By Julian Sterling, Senior Anthropological Correspondent
January 17, 2026
The Nobel Peace Prize, once the gold standard of global moral authority, is currently facing a factual existential crisis that has many in Oslo whispering the unthinkable: the prize may finally have outlived its own utility. On January 15, 2026, the award was catapulted into a satirical theater of the absurd when the 2025 laureate, María Corina Machado, presented her physical medal to U.S. President Donald Trump in the Oval Office. Machado described the gesture as an act of “mutual respect” following the U.S. capture of Nicolás Maduro earlier this month.
While the Norwegian Nobel Committee was quick to issue a defiant statement that the prize “cannot be revoked, shared, or transferred,” and that the title of laureate remains “inseparably linked” to the original winner, the damage to the award’s brand is arguably permanent. Norwegian lawmakers have already begun to “rip” the President for accepting the medal, calling the exchange “unbelievably embarrassing and damaging” for an award that is supposed to foster fraternity between nations, not serve as a trophy in a high-stakes geopolitical snatch-and-grab.

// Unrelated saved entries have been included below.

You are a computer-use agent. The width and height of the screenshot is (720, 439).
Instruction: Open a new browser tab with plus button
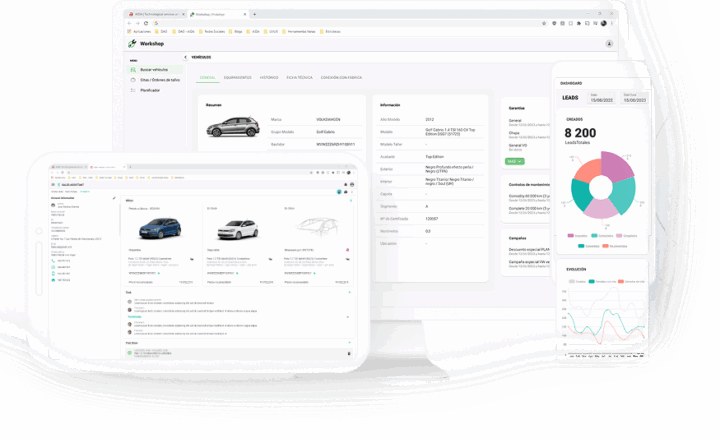click(254, 14)
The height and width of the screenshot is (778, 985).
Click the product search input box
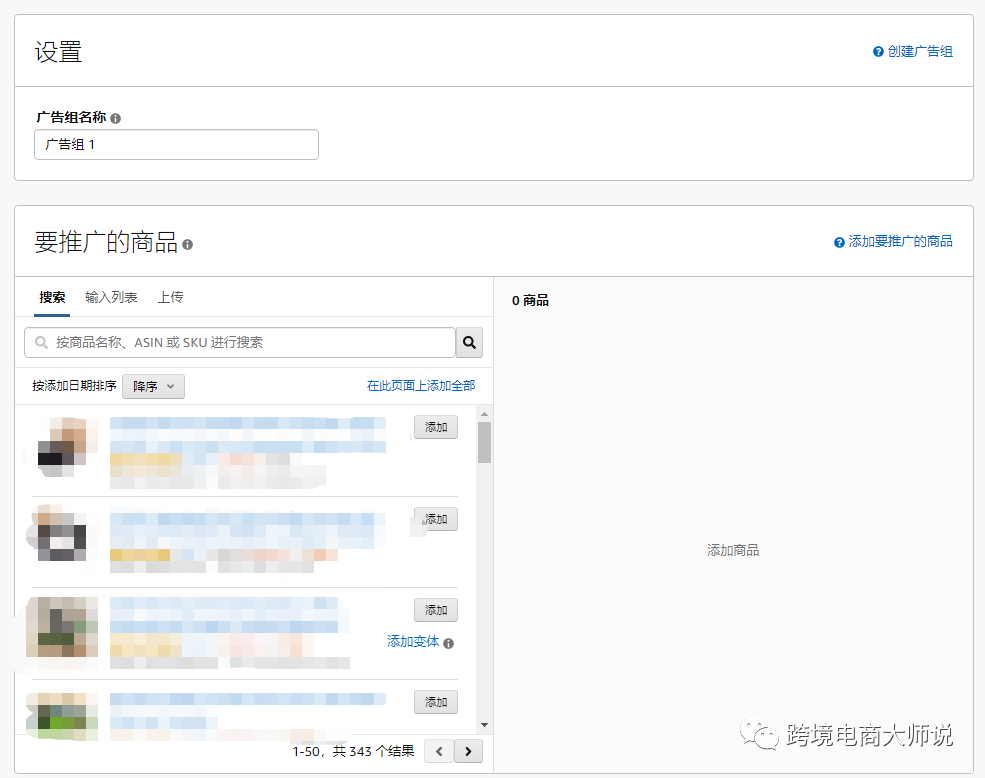click(x=240, y=342)
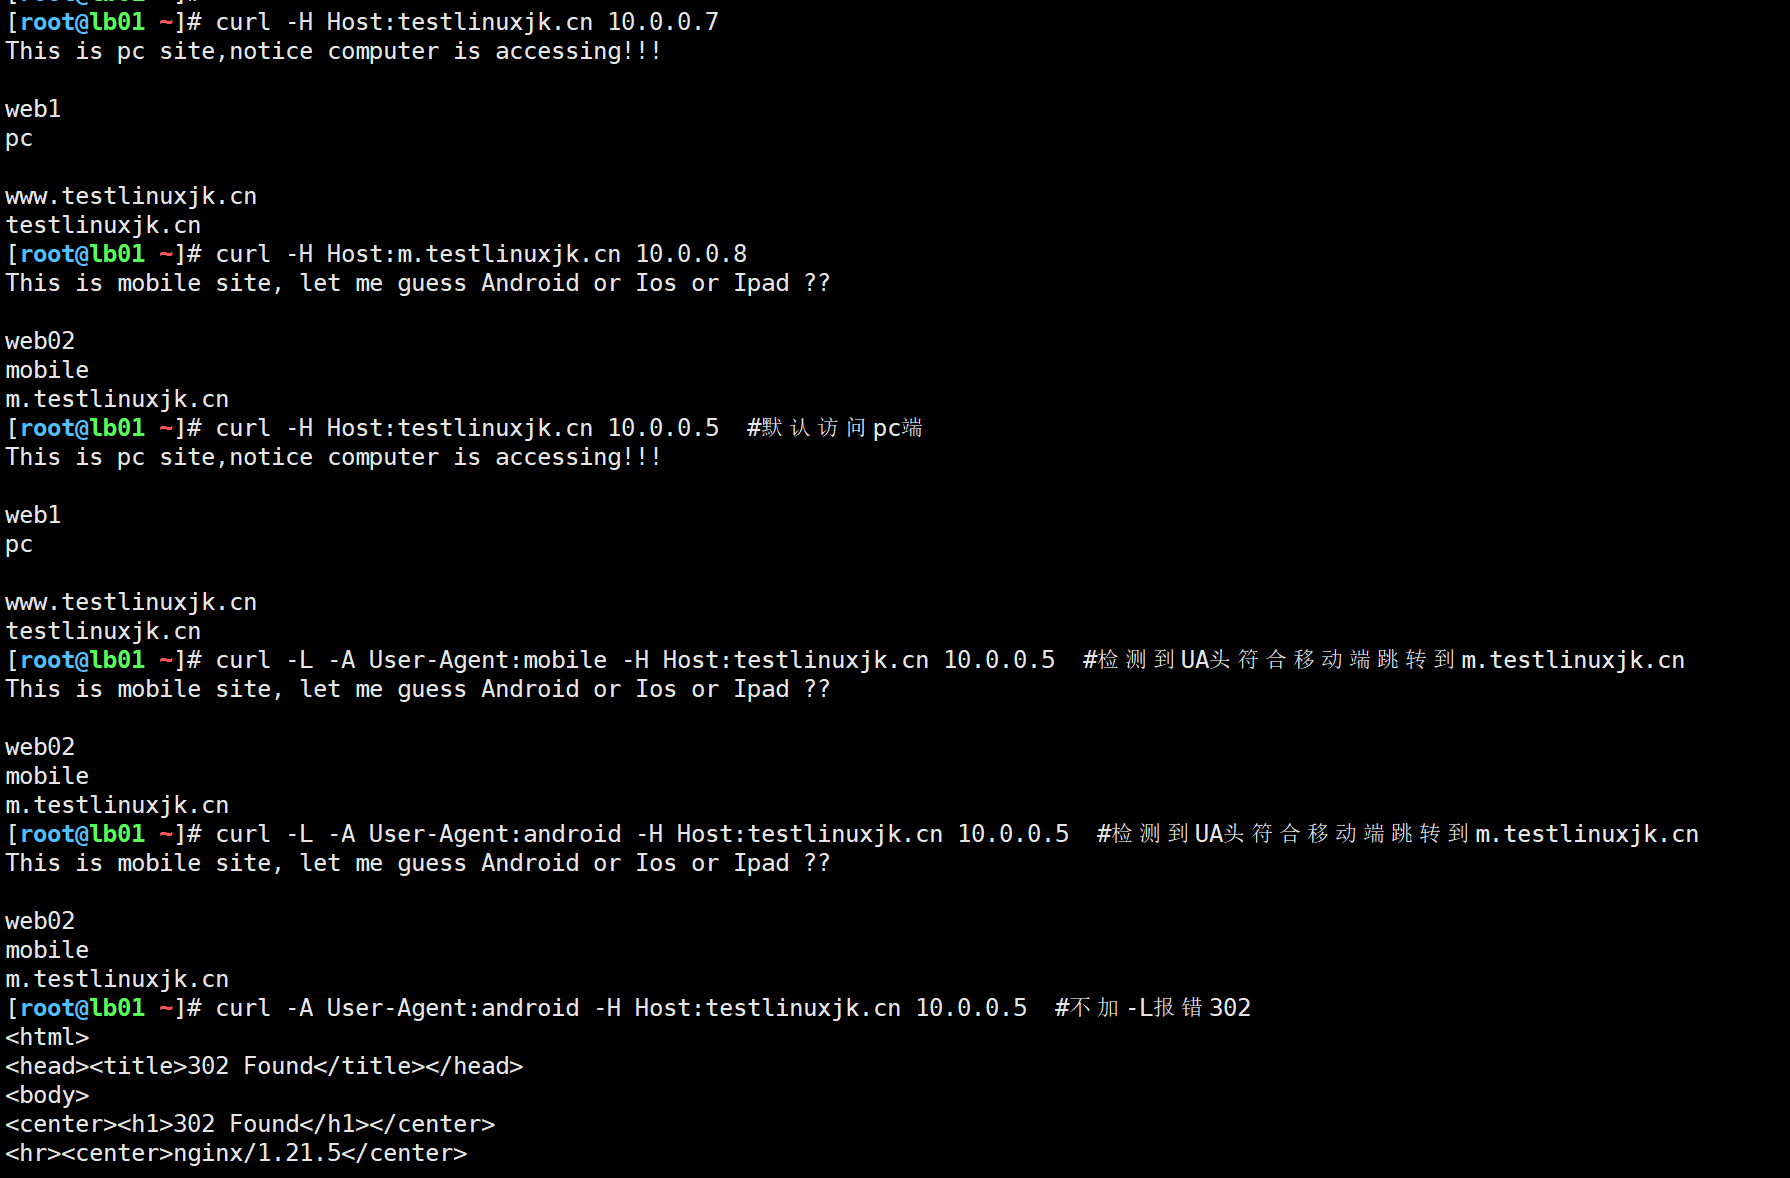Image resolution: width=1790 pixels, height=1178 pixels.
Task: Click the curl -L command with User-Agent:android
Action: [642, 834]
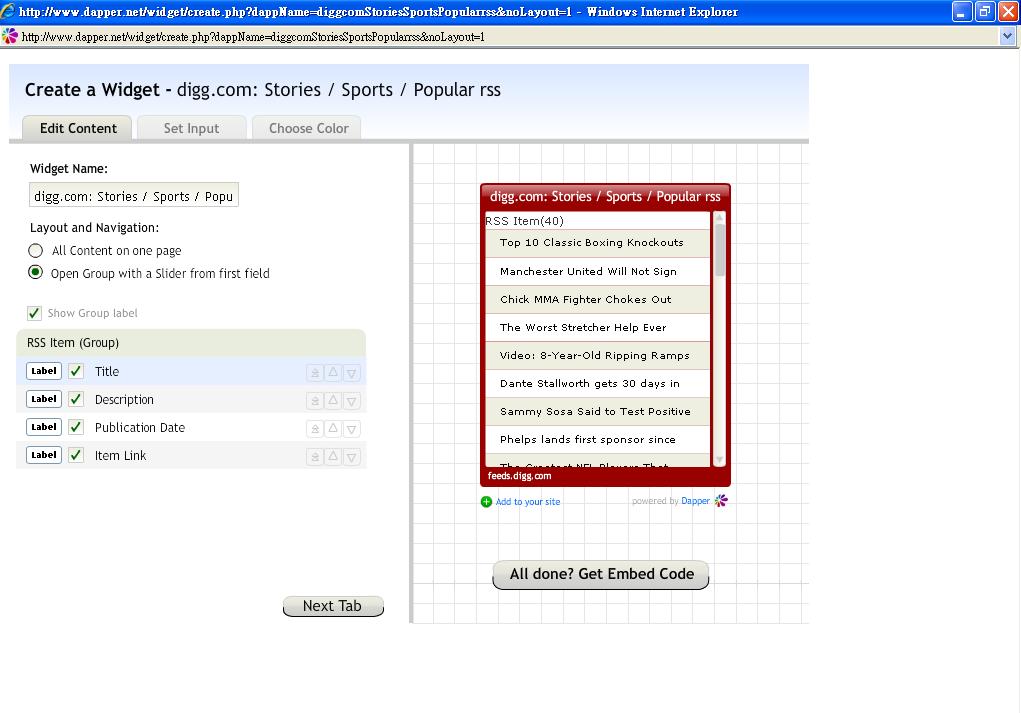This screenshot has width=1021, height=713.
Task: Click the Next Tab button
Action: (333, 606)
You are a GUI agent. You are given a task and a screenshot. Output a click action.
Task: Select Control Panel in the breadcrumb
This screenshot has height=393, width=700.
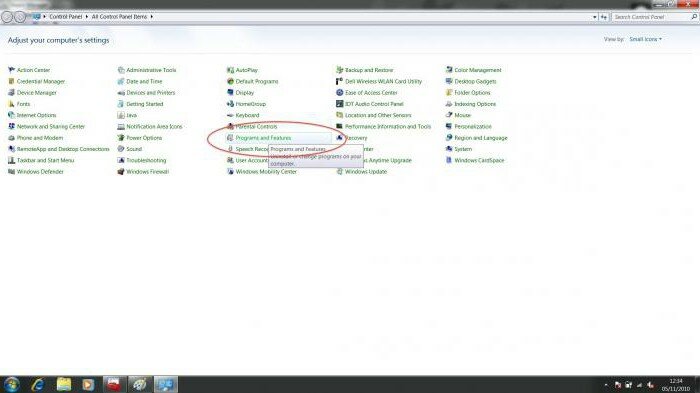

The controversy highlights a “Governance Gap” in the Nobel statutes. Alfred Nobel’s 19th-century will did not account for a 2026 reality where the hardware of peace can be gifted like a swag bag during a diplomatic meeting. With international hostilities deepening and global military spending rising at its fastest pace since World War II, some experts, including directors of peace research institutes, have questioned whether the prize should simply be withheld or abolished to avoid further “politicization and dangerous legitimation”. If the Peace Prize continues to be used as a prop in what critics call “illiberal populist theater,” the committee may find that the only way to save the Nobel name is to retire the Peace category entirely.